Dear Community,
We have been facing downtime in our application and have been going though all logs coming from the Google Cloud Ops agent to make sure we understand all logs and if they may be causing issues due to misconfiguration or other problems.
These logs in specific have been appearing so much since first we installed the ops agent on our servers.
I would love if someone could shed light on these error logs and if there's a way to disable them if it will not impact our systems.
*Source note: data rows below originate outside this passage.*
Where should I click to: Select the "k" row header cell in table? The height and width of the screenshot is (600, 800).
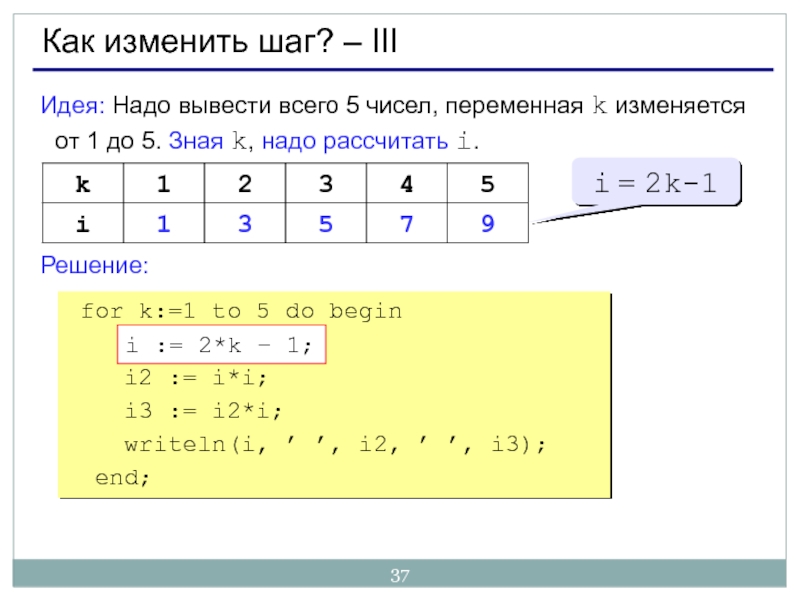pos(81,186)
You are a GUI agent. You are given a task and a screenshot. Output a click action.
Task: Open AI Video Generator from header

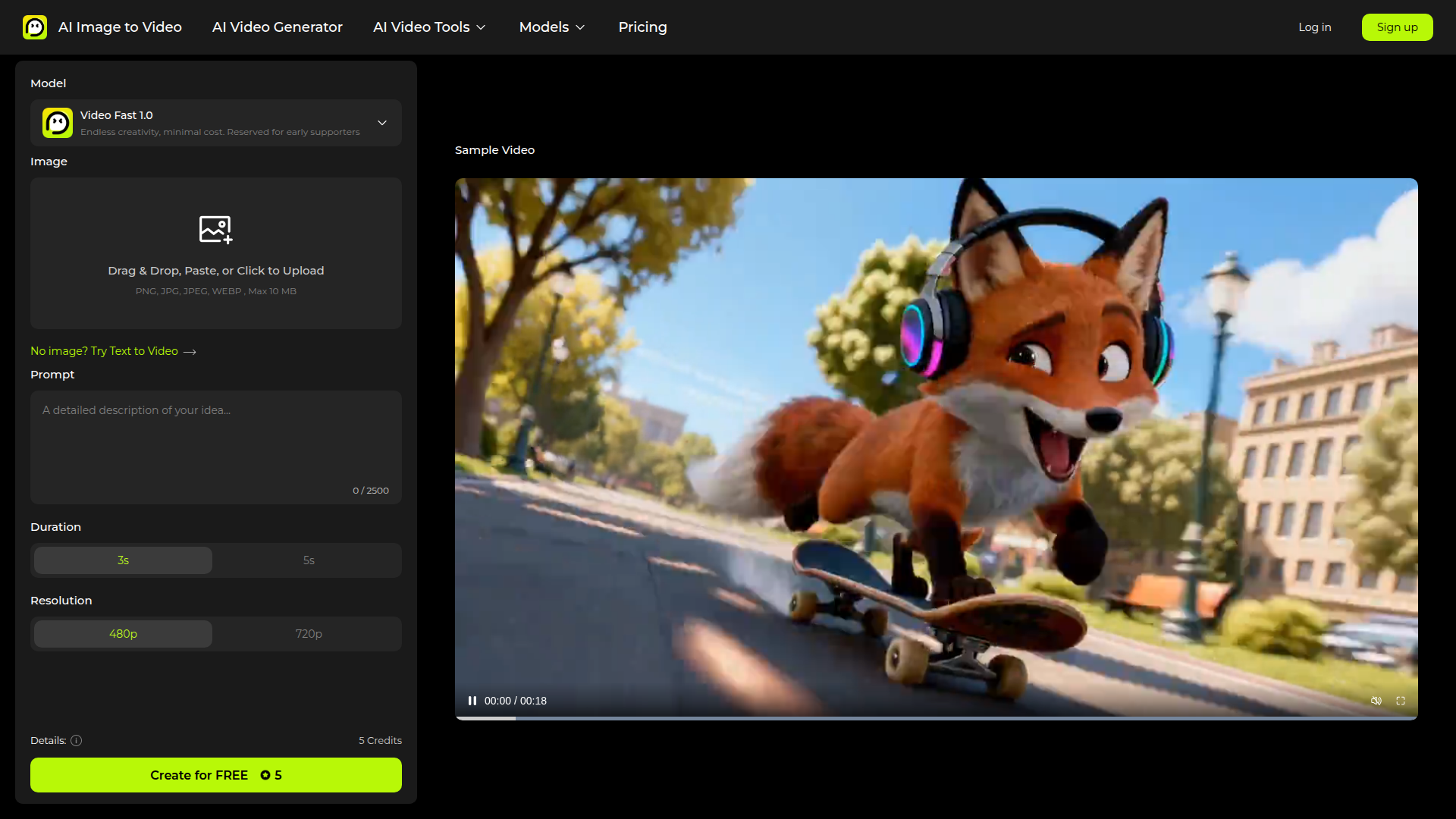[278, 27]
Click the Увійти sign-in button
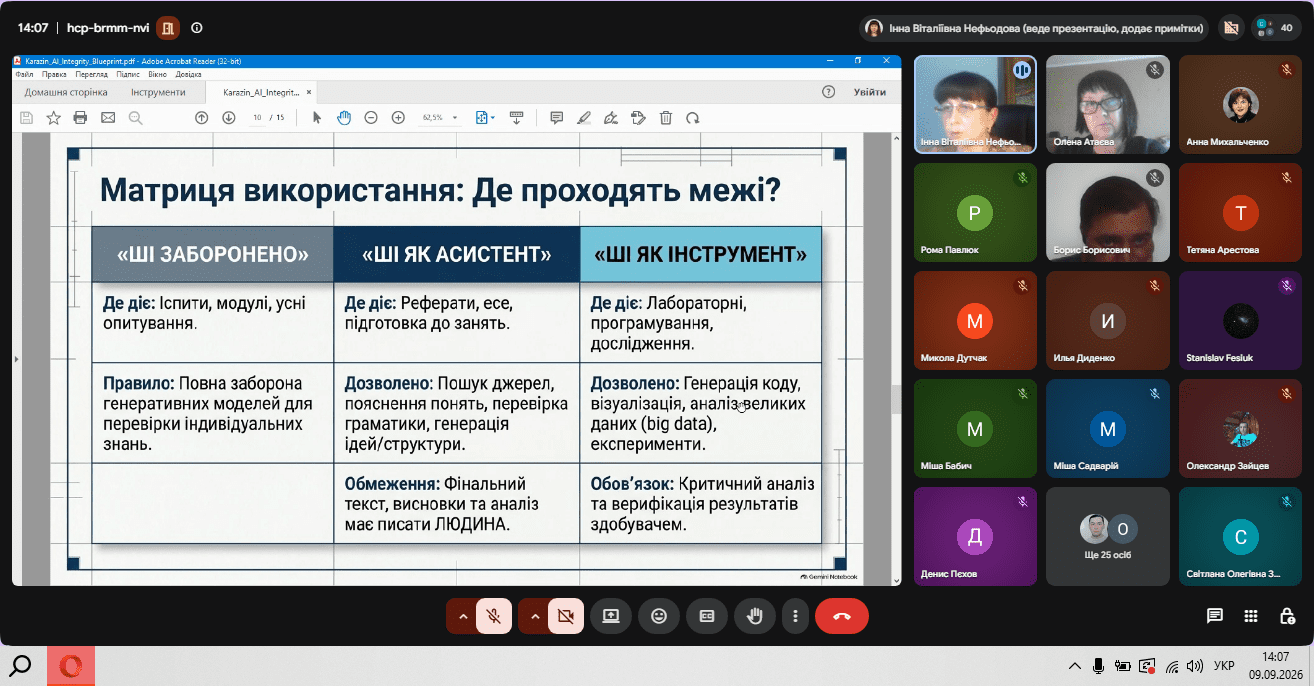Screen dimensions: 1314x686 coord(869,92)
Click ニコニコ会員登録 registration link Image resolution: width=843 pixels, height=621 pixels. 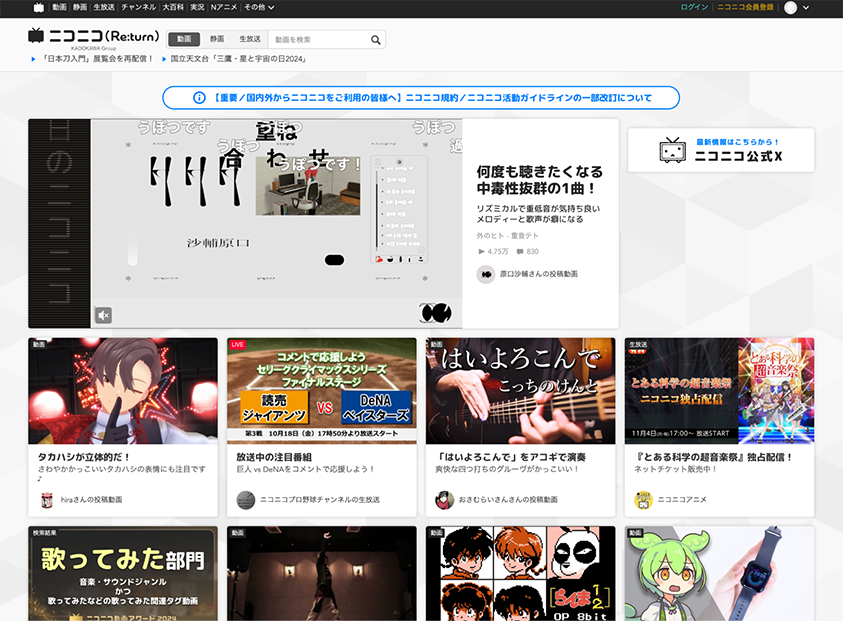(x=745, y=7)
1. Workload Certificate Refresh Issue
Log Message:
Finished GCE Workload Certificate refresh Error getting config status, workload certificates may not be configured: failed to GET "instance/gce-workload-certificates/config-status" from MDS with error: error connecting to metadata server, status code: 404"
Cause:
This error occurs because the instance metadata server (MDS) is unable to find the workload certificate configuration. This feature is primarily used for securing workloads in GCE instances.
If your setup does not use GCE Workload Identity or workload certificates, these logs are harmless.
Solution:
Disable Workload Certificate Monitoring:
If you don't require workload certificates, you can disable it by adding the following in your Ops Agent config file (/etc/google-cloud-ops-agent/config.yaml):
yaml
metrics: receivers: [] processors: []
Ensure Metadata Server Connectivity:
Run the following command to check if the metadata server is reachable:
curl "http://metadata.google.internal/computeMetadata/v1/instance/" -H "Metadata-Flavor: Google"
If the request fails, verify firewall rules or VPC restrictions blocking metadata access.